Detective Inspector Chris McClellan from the NWROCU said:"Together with our partners we take these offences really seriously. Data breaches like this can result in financial losses to victims and a huge distress.

"Many cyber criminals rely on the fact that lots of people use the same password on multiple sites and data breaches create the opportunity for fraudsters to exploit this.

"We're encouraging the public some simple security measures to avoid becoming a victim of cybercrime.”

DI McClellan said users can check if their personal data has been breached in the past by visiting legitimate websites such as haveibeenpwned.com.

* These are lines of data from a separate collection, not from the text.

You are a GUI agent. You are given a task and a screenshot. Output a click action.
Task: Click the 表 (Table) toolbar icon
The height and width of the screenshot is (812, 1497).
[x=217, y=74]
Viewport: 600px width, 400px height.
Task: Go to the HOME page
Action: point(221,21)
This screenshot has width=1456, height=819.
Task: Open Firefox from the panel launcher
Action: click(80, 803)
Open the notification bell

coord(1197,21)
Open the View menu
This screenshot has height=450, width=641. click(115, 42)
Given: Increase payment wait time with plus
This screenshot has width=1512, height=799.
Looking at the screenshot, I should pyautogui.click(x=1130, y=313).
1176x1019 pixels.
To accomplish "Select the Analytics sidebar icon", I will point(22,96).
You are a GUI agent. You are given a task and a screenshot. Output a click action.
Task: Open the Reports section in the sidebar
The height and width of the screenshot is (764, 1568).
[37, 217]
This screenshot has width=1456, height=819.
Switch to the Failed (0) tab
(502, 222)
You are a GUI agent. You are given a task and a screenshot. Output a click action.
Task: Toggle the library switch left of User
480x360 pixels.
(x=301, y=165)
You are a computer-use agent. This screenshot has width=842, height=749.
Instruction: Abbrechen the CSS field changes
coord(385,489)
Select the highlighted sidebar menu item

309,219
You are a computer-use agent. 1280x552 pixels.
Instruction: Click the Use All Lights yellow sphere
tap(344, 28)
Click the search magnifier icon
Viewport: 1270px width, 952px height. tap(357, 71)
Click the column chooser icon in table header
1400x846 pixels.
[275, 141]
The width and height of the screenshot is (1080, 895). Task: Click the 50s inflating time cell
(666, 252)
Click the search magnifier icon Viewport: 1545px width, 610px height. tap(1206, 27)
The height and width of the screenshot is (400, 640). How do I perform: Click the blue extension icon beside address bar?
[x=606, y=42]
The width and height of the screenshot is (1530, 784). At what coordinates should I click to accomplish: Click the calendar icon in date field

He said: “If a breach is found, please don't panic. Change any passwords to the compromised accounts by making new strong separate password for each account, including a separate one for your email as all accounts lead back to your email

“Do not reuse passwords and where possible apply Two Factor Authentication (2FA). This will help you prove you are who you say you are when you are logging into your account.

“Do not share the 2FA code with anyone”

Philip Macey from the NCA’s National Cyber Crime Unit, said: “Today’s sentencing emphasises once again that those using online criminal marketplaces can be identified and brought to account. The NCA continues to work with partners in the UK and around the world to disrupt, and pursue, serious cyber criminals.”